Cartoons and advertising/Werbetexte und Karikaturen

There was an amazing query on Proz.com recently, headed Mücke zum Elefanten.

The situation was a speech balloon in a cartoon about making mammoths from their DNA. A fly is sitting on a scientist’s desk and saying: maybe you can’t turn me into an elephant, but I might make a mammoth. (A play on words from the meaning ‘to make a mountain out of a mole hill’).

This was to be translated into English.

The solution wasn’t bad (Andrew Swift:”OK, maybe my DNA isn’t up to cloning an elephant but I’m sure I’’d make a pretty good mammoth.”). I wonder what the payment was?

In this connection, there’s an excellent article (in German) by Nina-Sattler-Hovdar in today’s ADÜ-Nord Infoblatt (click on Publikationen, then Infoblatt, and select Infoblatt 1/2007/), based on her talk for the ATA last year, suggesting what to do if a client requests what is effectively copywriting. She also explains how one might go about charging and doing this kind of work if one wants to, and pleads for a category of copywriting (Texten) in translator directories.

German exonyms / Deutsche Exonyme

Here’s a list of German names for places where Germany is not the official language.
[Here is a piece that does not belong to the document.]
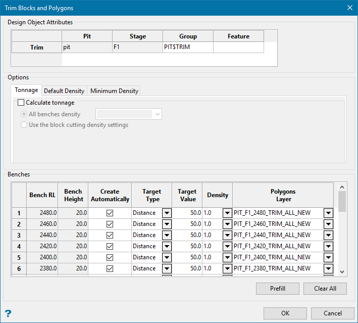Click the Prefill button
This screenshot has height=323, width=358.
[278, 289]
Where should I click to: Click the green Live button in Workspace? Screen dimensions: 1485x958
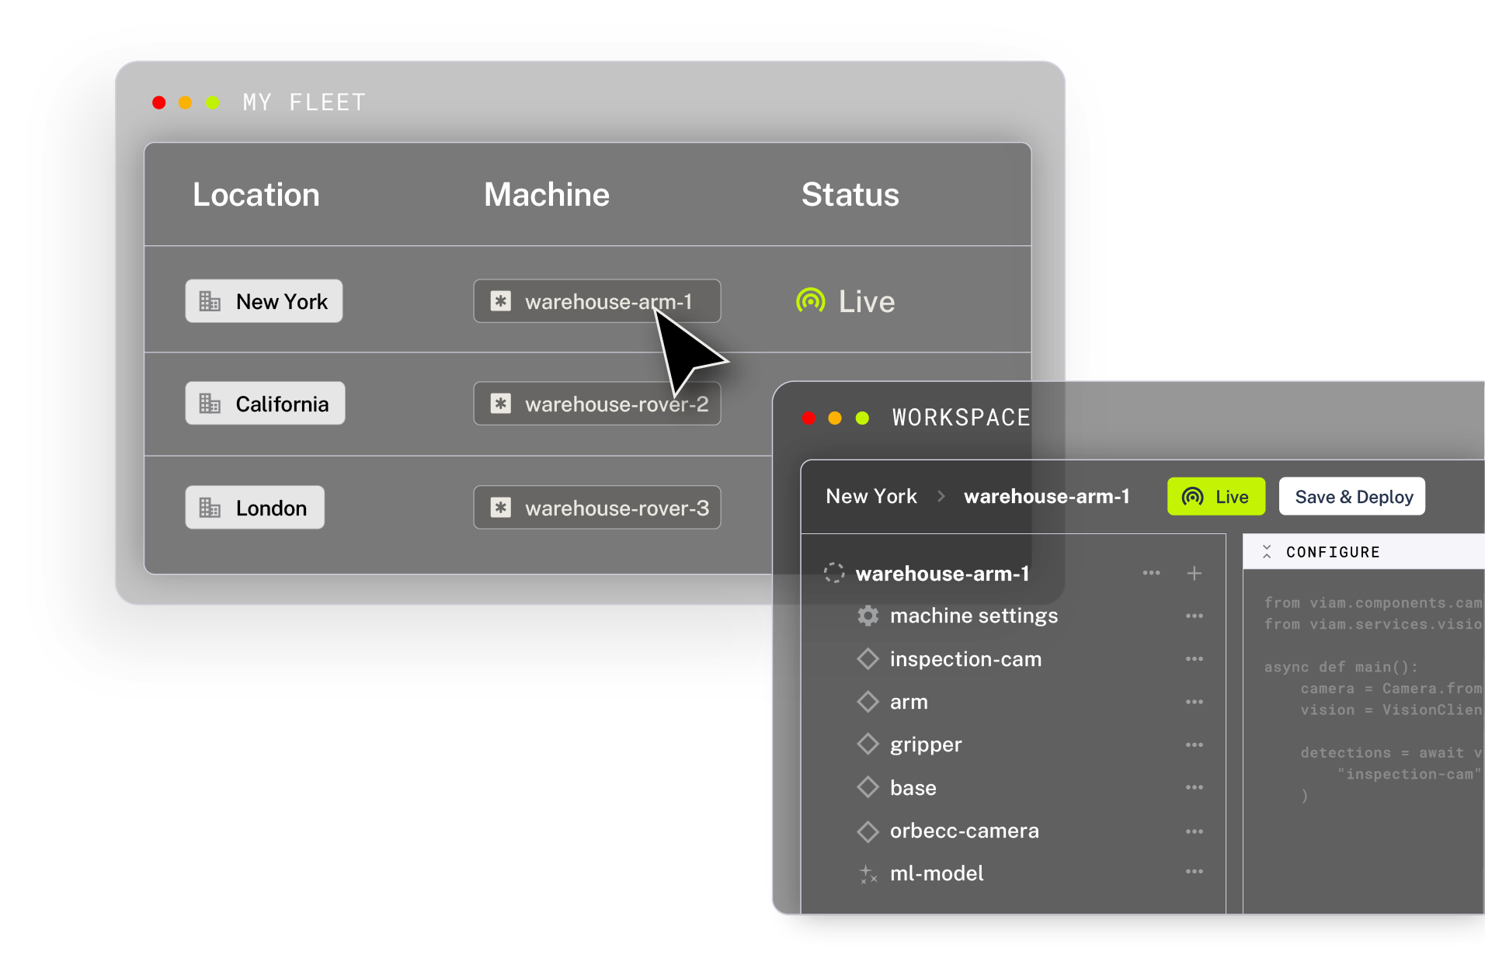click(x=1215, y=496)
German has a particularly large number of those (Mailand for Milano, Hermannstadt for Sibiu, Löwen for Leuven). The list is the second edition, prepared under the auspices of the United Nations. It is not exhaustive, but the exonyms in it are in current use.
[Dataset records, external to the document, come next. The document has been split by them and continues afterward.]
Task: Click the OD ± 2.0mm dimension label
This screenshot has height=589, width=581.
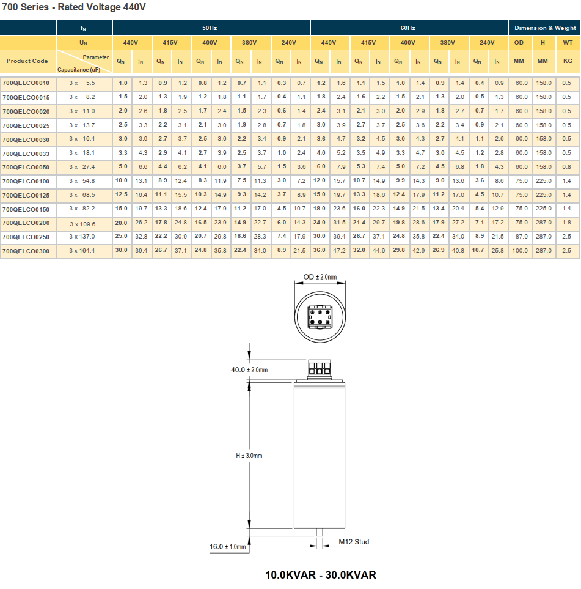Action: (x=320, y=277)
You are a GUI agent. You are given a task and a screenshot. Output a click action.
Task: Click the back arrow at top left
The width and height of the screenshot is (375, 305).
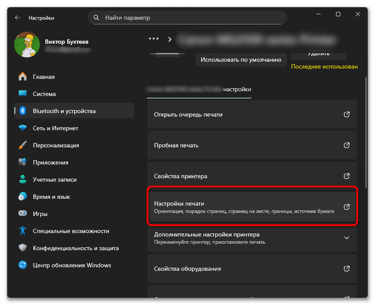coord(17,18)
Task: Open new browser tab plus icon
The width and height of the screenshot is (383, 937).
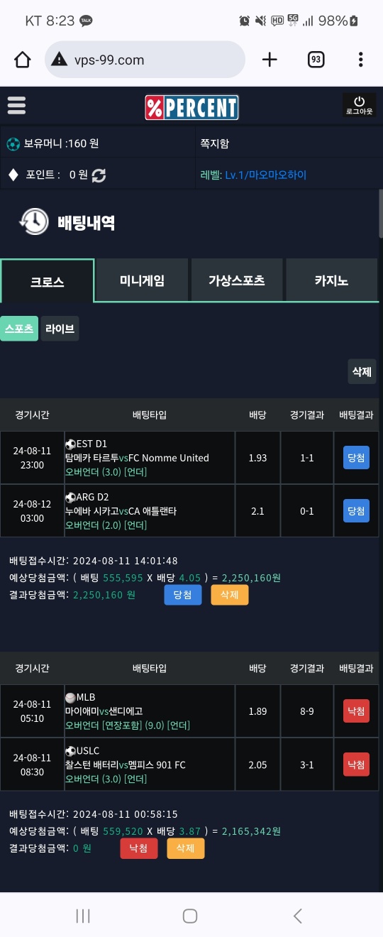Action: pos(270,60)
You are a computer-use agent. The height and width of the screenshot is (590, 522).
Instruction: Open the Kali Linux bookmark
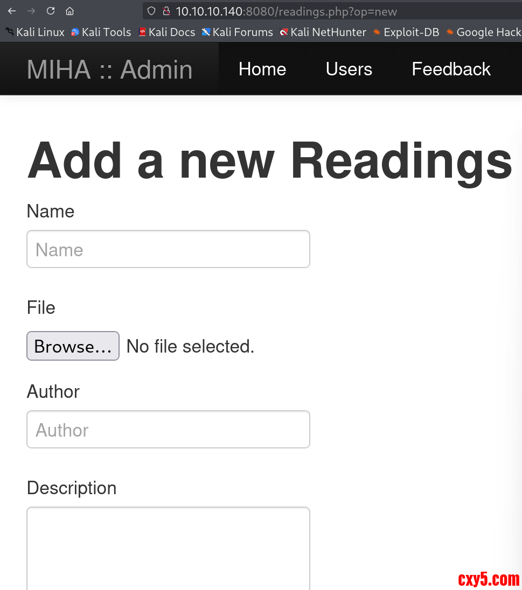[x=35, y=32]
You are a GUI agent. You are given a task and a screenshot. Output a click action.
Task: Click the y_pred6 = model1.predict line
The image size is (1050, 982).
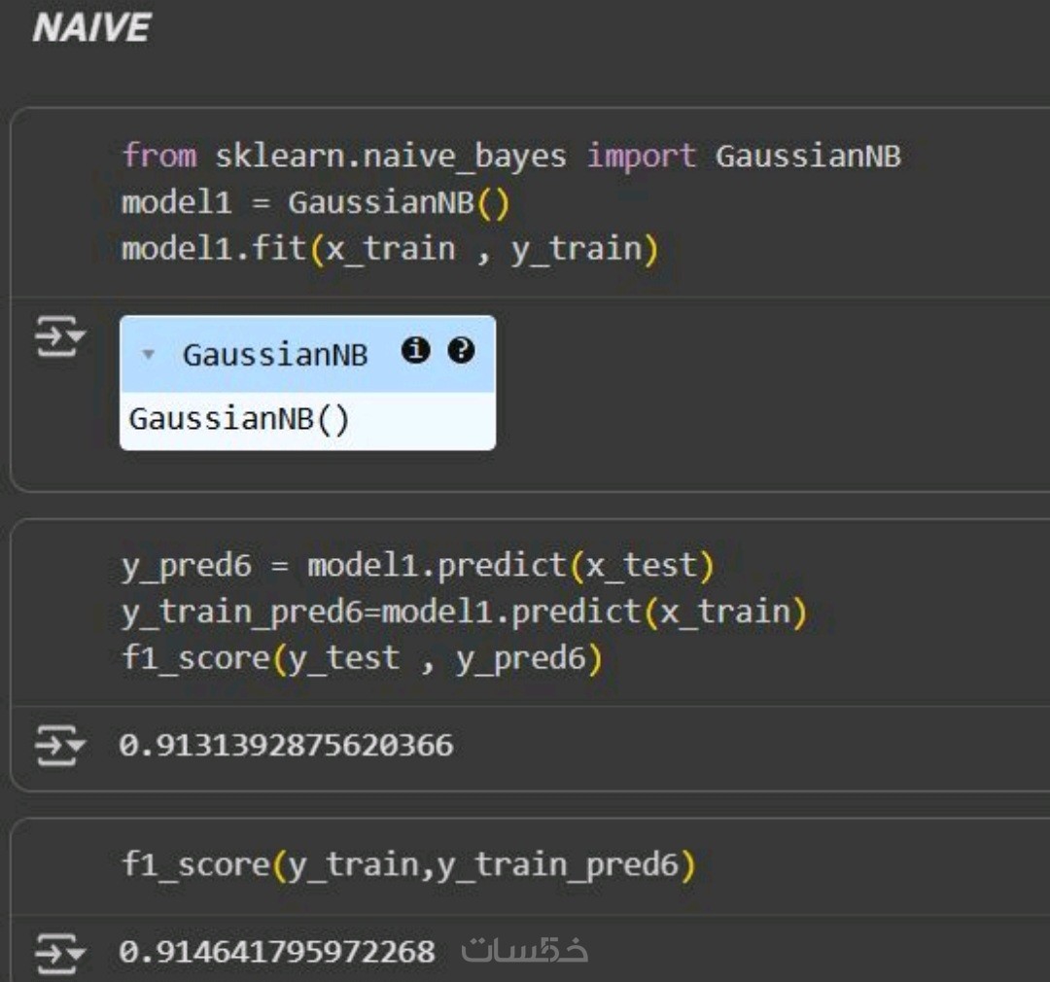[418, 565]
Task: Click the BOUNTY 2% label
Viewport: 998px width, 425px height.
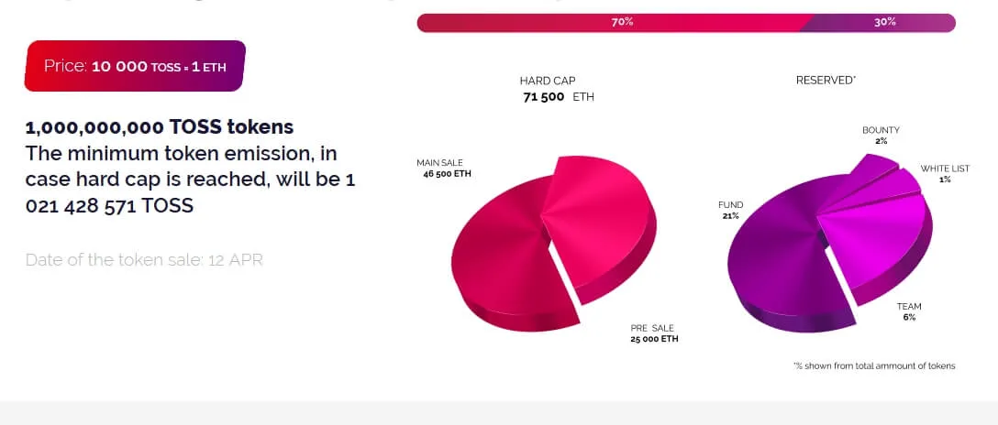Action: [881, 136]
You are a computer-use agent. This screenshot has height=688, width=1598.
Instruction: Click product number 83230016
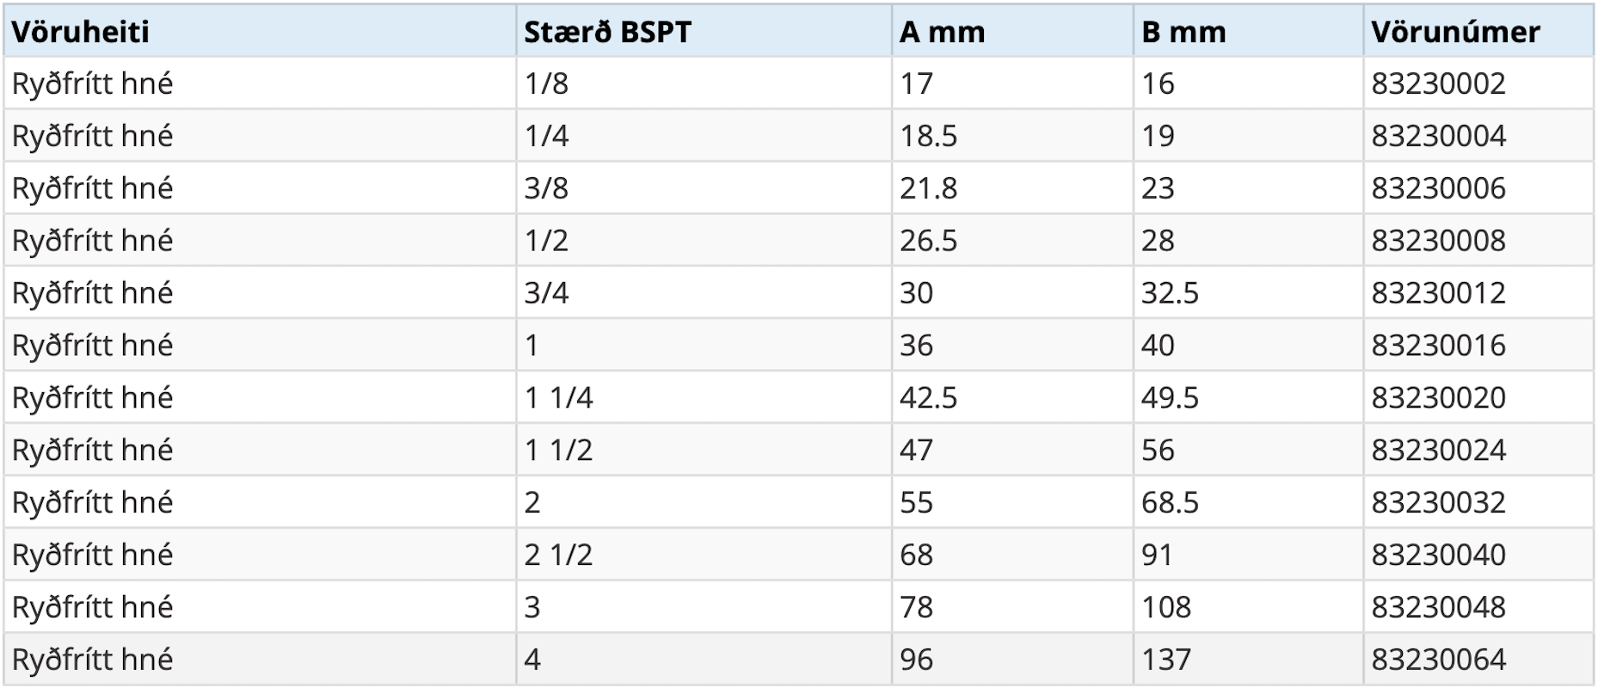click(x=1438, y=345)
Ausgewählte Exonyme der deutschen Sprache Deutsche Namen und ihre phonetische Umschriftung
für geographische Objekte in Ländern oder Gebieten ohne deutsche Amtssprache
2. Ausgabe
Selected German Language Exonyms
German names and their phonetic transcription
designating geographical objects
of countries or regions where German is not an official language
Second Edition
Ständiger Ausschuss für geographische Namen (StAGN)
Frankfurt am Main 2002

See also a German article in the BDÜ Info for North-Rhine Westphalia (as it is not officially punctuated): Geographische Namen in der Übersetzung.

Cat bites dog / Escondido Bibliothekskatze

This is a 2004 story, but you can still see a picture of the famous Escondido Library Cat (L.C.) there.

VISTA – Jurors found Friday that a disabled man’s civil rights were not violated when his assistance dog was attacked by the Escondido library’s pet cat. The jury refused to award him damages.

More links to that cat (which died in 2003).

This is a true story. Often, ridiculous untrue law stories circulate (see earlier entry).

The Urban Legends Reference Pages at snopes.com defuse some such stories, and further down on the page are summaries of a few true legal stories that are just as ridiculous (including the story of the 12 lb. LC attacking the 50 lb. dog).

Translated Dutch IP law / Niederländisches Recht des geistigen Eigentums auf Englisch

This is fun: BOOK9.nl, a site where anyone can post translations into English of Dutch decisions on intellectual property law.

Book9.nl is part of the Dutch IP-website Boek9.nl and contains mainly informal and often uncorrected English translations of (summaries of) recent Dutch case law on intellectual property. Book9.nl does not pretend to be complete or to offer a selection of all relevant cases, but merely provides the possibility to share translations of Dutch case law, e.g. translations made for foreign clients, with (foreign) colleagues and researchers. Everyone is invited to send in translations of Dutch IP case law, preferably accompanied by a very short summary by way of introduction, to: editor@book9.nl.

Sponsors can pay 100 euros to have their logos displayed for a year.

(Via IPKat)

Police log / Polizeibericht

Not for the first time, RA-Blog quotes from the Aachen police log:

Das voran beschriebene Körperteil, das hinsichtlich einer weiteren Art der Verwendung offenbar eine Renaissance erfährt, wurde verdutzten Polizeibeamten am Elisenbrunnen entgegengestreckt.

The ‘voran beschriebene Körperteil’ is a neat link to a previous unconnected story.

I wonder if the gifted writer of the Aachener Polizeibericht (there are others) has read the Arcata Eye police log?

Since I last quoted it, it has moved here. I suppose a blogger like me could learn something from the elegant and concise way facts are reported (use of verbs like originating from and accessorized):

6:29 p.m. An egg originating from an old Oldsmobile struck a girl near 11th and K streets.
11:02 a.m. An argument erupted on Foster Avenue between someone releasing trash from the back of a truck and someone who objected to this. An officer becalmed the disputants and made the slob pick up the trash.
12:15 p.m. Arcata’s bearded-guy randomly yelling craze is now firmly established in Valley West…• Sunday, December 10 12:59 a.m. A man with a cut upper lip refused to disclose details.
11:51 a.m. A citizen reported an approach by a crack cocaine salesman in a Uniontown parking lot. The freelance pharmacist, distinguished by abundant facial hair, drove up in a battered gray Olds accented with duct tape and accessorized with a woman and an infant child.